Quand elle va passer le casting du film Much Loved, de Nabil Ayouch, elle est si déterminée qu'il ne voit pas qui mieux qu'elle pourrait incarner son héroïne. Elle travaille en outre à la préparation du film avec le réalisateur, rare représentant du cinéma d'auteur dans un pays qui produit surtout du cinéma de divertissement sans ambition. Le film est sélectionné au Festival de Cannes 2015 et acclamé pour l'abattage de son actrice principale, qui joue une prostituée dans une peinture sans concessions de cette activité taboue mais répandue au Maroc, entre clients européens et riches "consommateurs" venus des pays du Golfe, et principalement d'Arabie saoudite, dépenser leurs pétrodollars en sexe tarifé. Loubna Abidar est particulièrement visée par la colère des milieux islamistes, pour une scène de sexe nue. Vilipendée, insultée, elle doit affronter l'opprobre et endurer les insultes et les menaces, voire les procès que veut lui intenter une association pour avoir "nui à l'image de Marrakech".
Le 6 novembre 2015, elle est victime d'une violente agression à Casablanca. Quand elle veut porter plainte, le visage en sang, la police refuse de prendre sa plainte et se satisfait de son agression. Elle réussit à s'enfuir pour la France, avec un visa de tourisme, expiré à la date où elle est nommée au César 2016 de la meilleure actrice, pour lequel elle se trouve en compétition avec Catherine Deneuve, Catherine Frot (qui l'emporte), Isabelle Huppert ou encore Cécile de France. Et ce, pour un film qui reste interdit au Maroc, même si la diffusion pirate lui a permis d'être beaucoup vu - et apprécié par les milieux progressistes, qui y ont vu une dénonciation d'une situation taboue, dissimulée par la société, mais bien réelle.
Accueillie à Paris par le milieu culturel, qui voit en elle un symbole de la lutte contre l'obscurantisme, elle publie un livre, La Dangereuse (2016), écrit avec la journaliste du Monde Marion Van Renterghem, qui raconte son histoire. Elle a entre-temps tourné dans un autre film marocain et lutté contre son réalisateur qui exigeait un droit de cuissage contre son engagement, renforçant ses convictions féministes et humanistes.

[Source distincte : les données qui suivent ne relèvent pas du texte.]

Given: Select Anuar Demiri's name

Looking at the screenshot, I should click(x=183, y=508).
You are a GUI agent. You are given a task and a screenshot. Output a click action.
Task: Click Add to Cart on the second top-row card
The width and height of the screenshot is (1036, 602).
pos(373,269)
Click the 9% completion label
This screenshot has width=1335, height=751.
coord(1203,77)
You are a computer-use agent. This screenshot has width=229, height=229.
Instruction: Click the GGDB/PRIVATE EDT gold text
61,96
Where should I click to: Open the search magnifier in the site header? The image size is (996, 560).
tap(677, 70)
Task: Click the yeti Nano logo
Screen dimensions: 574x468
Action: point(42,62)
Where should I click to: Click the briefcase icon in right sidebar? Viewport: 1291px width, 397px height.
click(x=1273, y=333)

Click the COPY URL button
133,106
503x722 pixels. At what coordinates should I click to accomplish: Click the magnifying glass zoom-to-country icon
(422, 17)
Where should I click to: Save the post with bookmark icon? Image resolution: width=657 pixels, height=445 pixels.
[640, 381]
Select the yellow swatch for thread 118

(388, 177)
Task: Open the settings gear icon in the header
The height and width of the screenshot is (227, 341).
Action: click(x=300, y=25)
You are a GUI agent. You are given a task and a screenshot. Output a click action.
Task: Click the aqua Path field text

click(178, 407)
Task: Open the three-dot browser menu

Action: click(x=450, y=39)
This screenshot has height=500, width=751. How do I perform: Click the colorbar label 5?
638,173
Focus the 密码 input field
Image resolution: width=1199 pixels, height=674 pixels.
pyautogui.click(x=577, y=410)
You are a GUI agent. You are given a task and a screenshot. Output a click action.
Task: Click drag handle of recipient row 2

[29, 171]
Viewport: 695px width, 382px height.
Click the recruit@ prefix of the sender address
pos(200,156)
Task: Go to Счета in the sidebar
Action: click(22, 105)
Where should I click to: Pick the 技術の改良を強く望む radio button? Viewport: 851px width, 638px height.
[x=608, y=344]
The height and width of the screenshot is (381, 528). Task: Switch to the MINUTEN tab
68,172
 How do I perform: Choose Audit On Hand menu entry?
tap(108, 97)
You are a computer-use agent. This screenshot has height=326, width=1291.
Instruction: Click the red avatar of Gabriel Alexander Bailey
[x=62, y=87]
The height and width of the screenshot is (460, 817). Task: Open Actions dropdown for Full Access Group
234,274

Sa situation légale réglée, après une intervention de la ministre de la Culture, elle peut y travailler et apparaît en 2018 dans deux films, Amin, de Philippe Faucon, avec Emmanuelle Devos, et A Genoux les gars d'Antoine Desrosières, qui revient sur la misère sexuelle en milieu immigré. Elle joue aussi dans un épisode de la mini-série Fiertés, de Philippe Faucon, avec Emmanuelle Bercot et Chiara Mastroianni. En 2019, elle est dans Une Fille Facile, de Rebecca Zlotowski, largement médiatisé pour le premier rôle accordé à Zahia Dehar, une autre "scandaleuse", mais aussi Benoît Magimel. Elle fait une apparition dans Mytho (2019), une mini-série diffusée sur Arte, avec Marina Hands et Mathieu Demy.
En 2019, elle se remarie, avec un homme d'affaires égyptien ; la dangereuse est amoureuse, mais reste un symbole d'émancipation, de force et de liberté pour les femmes de son pays. Et au-delà.